- Written instruction:
Convert all of the rows below into a JSON list of strings, with one string for each line. Leave out blank lines.

- Dataset excerpts:
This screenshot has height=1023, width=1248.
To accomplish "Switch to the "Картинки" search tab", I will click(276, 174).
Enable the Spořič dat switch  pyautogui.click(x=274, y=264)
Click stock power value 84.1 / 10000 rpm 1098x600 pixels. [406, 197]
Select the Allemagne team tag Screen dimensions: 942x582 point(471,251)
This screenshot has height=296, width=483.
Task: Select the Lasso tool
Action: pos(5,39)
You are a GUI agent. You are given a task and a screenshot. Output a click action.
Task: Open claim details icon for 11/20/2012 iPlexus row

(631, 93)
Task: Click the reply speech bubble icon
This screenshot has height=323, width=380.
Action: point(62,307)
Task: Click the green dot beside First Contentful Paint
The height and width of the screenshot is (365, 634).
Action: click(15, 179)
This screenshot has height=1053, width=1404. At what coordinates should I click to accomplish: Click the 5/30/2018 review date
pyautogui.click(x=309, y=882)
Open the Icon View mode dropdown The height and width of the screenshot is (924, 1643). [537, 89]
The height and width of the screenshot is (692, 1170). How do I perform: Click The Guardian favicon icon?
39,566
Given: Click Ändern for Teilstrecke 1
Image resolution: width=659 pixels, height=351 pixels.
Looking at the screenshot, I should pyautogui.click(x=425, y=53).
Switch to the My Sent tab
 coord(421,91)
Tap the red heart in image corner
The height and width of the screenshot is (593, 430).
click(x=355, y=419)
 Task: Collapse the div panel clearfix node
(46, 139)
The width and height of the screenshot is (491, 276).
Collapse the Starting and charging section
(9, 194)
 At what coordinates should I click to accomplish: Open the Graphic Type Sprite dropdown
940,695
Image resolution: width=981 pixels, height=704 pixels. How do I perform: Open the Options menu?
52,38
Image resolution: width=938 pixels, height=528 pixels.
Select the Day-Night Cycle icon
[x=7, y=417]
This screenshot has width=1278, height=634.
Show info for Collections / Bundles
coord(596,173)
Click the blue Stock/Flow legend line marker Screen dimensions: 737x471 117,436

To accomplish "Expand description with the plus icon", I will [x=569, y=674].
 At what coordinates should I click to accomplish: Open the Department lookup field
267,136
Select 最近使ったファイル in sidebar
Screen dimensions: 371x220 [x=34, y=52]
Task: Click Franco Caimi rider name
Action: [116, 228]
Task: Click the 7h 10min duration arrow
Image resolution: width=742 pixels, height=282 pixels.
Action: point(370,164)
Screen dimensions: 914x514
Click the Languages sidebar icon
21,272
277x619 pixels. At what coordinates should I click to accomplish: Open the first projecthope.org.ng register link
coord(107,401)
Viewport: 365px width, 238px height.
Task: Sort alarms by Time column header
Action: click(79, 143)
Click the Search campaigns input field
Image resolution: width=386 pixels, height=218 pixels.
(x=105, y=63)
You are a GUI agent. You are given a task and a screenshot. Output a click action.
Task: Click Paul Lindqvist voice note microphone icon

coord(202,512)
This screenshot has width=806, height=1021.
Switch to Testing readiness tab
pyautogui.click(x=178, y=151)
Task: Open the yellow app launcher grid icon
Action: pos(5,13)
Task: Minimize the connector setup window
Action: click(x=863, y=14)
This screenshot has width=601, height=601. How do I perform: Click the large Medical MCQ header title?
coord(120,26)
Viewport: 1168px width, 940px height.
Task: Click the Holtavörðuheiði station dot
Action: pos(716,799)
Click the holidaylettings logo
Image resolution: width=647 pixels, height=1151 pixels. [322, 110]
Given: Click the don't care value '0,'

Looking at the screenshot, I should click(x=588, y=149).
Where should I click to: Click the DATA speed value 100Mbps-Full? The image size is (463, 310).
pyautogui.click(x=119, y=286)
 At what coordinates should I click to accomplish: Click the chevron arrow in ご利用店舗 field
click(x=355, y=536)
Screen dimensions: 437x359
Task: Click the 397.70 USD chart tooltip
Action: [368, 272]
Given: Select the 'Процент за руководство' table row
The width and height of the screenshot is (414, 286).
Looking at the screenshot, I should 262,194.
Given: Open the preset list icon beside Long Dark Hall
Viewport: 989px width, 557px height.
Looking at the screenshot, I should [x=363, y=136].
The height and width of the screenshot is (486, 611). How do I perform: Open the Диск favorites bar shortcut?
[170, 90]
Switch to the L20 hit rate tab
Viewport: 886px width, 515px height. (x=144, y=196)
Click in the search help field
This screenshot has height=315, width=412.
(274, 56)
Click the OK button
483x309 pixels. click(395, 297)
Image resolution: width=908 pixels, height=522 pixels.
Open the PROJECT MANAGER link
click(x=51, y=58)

- Written answer:
[
  "This screenshot has height=1023, width=1248.",
  "To accomplish \"Switch to the \"Картинки\" search tab\", I will click(276, 174).",
  "Enable the Spořič dat switch  pyautogui.click(x=274, y=264)",
  "Click stock power value 84.1 / 10000 rpm 1098x600 pixels. [406, 197]",
  "Select the Allemagne team tag Screen dimensions: 942x582 point(471,251)",
  "This screenshot has height=296, width=483.",
  "Task: Select the Lasso tool",
  "Action: pos(5,39)",
  "You are a GUI agent. You are given a task and a screenshot. Output a click action.",
  "Task: Open claim details icon for 11/20/2012 iPlexus row",
  "(631, 93)",
  "Task: Click the reply speech bubble icon",
  "This screenshot has height=323, width=380.",
  "Action: point(62,307)",
  "Task: Click the green dot beside First Contentful Paint",
  "The height and width of the screenshot is (365, 634).",
  "Action: click(15, 179)",
  "This screenshot has height=1053, width=1404. At what coordinates should I click to accomplish: Click the 5/30/2018 review date",
  "pyautogui.click(x=309, y=882)",
  "Open the Icon View mode dropdown The height and width of the screenshot is (924, 1643). [537, 89]",
  "The height and width of the screenshot is (692, 1170). How do I perform: Click The Guardian favicon icon?",
  "39,566",
  "Given: Click Ändern for Teilstrecke 1",
  "Image resolution: width=659 pixels, height=351 pixels.",
  "Looking at the screenshot, I should pyautogui.click(x=425, y=53).",
  "Switch to the My Sent tab",
  " coord(421,91)",
  "Tap the red heart in image corner",
  "The height and width of the screenshot is (593, 430).",
  "click(x=355, y=419)",
  " Task: Collapse the div panel clearfix node",
  "(46, 139)",
  "The width and height of the screenshot is (491, 276).",
  "Collapse the Starting and charging section",
  "(9, 194)",
  " At what coordinates should I click to accomplish: Open the Graphic Type Sprite dropdown",
  "940,695",
  "Image resolution: width=981 pixels, height=704 pixels. How do I perform: Open the Options menu?",
  "52,38",
  "Image resolution: width=938 pixels, height=528 pixels.",
  "Select the Day-Night Cycle icon",
  "[x=7, y=417]",
  "This screenshot has width=1278, height=634.",
  "Show info for Collections / Bundles",
  "coord(596,173)",
  "Click the blue Stock/Flow legend line marker Screen dimensions: 737x471 117,436",
  "To accomplish \"Expand description with the plus icon\", I will [x=569, y=674].",
  " At what coordinates should I click to accomplish: Open the Department lookup field",
  "267,136",
  "Select 最近使ったファイル in sidebar",
  "Screen dimensions: 371x220 [x=34, y=52]",
  "Task: Click Franco Caimi rider name",
  "Action: [116, 228]",
  "Task: Click the 7h 10min duration arrow",
  "Image resolution: width=742 pixels, height=282 pixels.",
  "Action: point(370,164)",
  "Screen dimensions: 914x514",
  "Click the Languages sidebar icon",
  "21,272",
  "277x619 pixels. At what coordinates should I click to accomplish: Open the first projecthope.org.ng register link",
  "coord(107,401)",
  "Viewport: 365px width, 238px height.",
  "Task: Sort alarms by Time column header",
  "Action: click(79, 143)",
  "Click the Search campaigns input field",
  "Image resolution: width=386 pixels, height=218 pixels.",
  "(x=105, y=63)",
  "You are a GUI agent. You are given a task and a screenshot. Output a click action.",
  "Task: Click Paul Lindqvist voice note microphone icon",
  "coord(202,512)",
  "This screenshot has width=806, height=1021.",
  "Switch to Testing readiness tab",
  "pyautogui.click(x=178, y=151)",
  "Task: Open the yellow app launcher grid icon",
  "Action: pos(5,13)",
  "Task: Minimize the connector setup window",
  "Action: click(x=863, y=14)",
  "This screenshot has width=601, height=601. How do I perform: Click the large Medical MCQ header title?",
  "coord(120,26)",
  "Viewport: 1168px width, 940px height.",
  "Task: Click the Holtavörðuheiði station dot",
  "Action: pos(716,799)",
  "Click the holidaylettings logo",
  "Image resolution: width=647 pixels, height=1151 pixels. [322, 110]",
  "Given: Click the don't care value '0,'",
  "Looking at the screenshot, I should click(x=588, y=149).",
  "Where should I click to: Click the DATA speed value 100Mbps-Full? The image size is (463, 310).",
  "pyautogui.click(x=119, y=286)",
  " At what coordinates should I click to accomplish: Click the chevron arrow in ご利用店舗 field",
  "click(x=355, y=536)",
  "Screen dimensions: 437x359",
  "Task: Click the 397.70 USD chart tooltip",
  "Action: [368, 272]",
  "Given: Select the 'Процент за руководство' table row",
  "The width and height of the screenshot is (414, 286).",
  "Looking at the screenshot, I should 262,194.",
  "Given: Open the preset list icon beside Long Dark Hall",
  "Viewport: 989px width, 557px height.",
  "Looking at the screenshot, I should [x=363, y=136].",
  "The height and width of the screenshot is (486, 611). How do I perform: Open the Диск favorites bar shortcut?",
  "[170, 90]",
  "Switch to the L20 hit rate tab",
  "Viewport: 886px width, 515px height. (x=144, y=196)",
  "Click in the search help field",
  "This screenshot has height=315, width=412.",
  "(274, 56)",
  "Click the OK button",
  "483x309 pixels. click(395, 297)",
  "Image resolution: width=908 pixels, height=522 pixels.",
  "Open the PROJECT MANAGER link",
  "click(x=51, y=58)"
]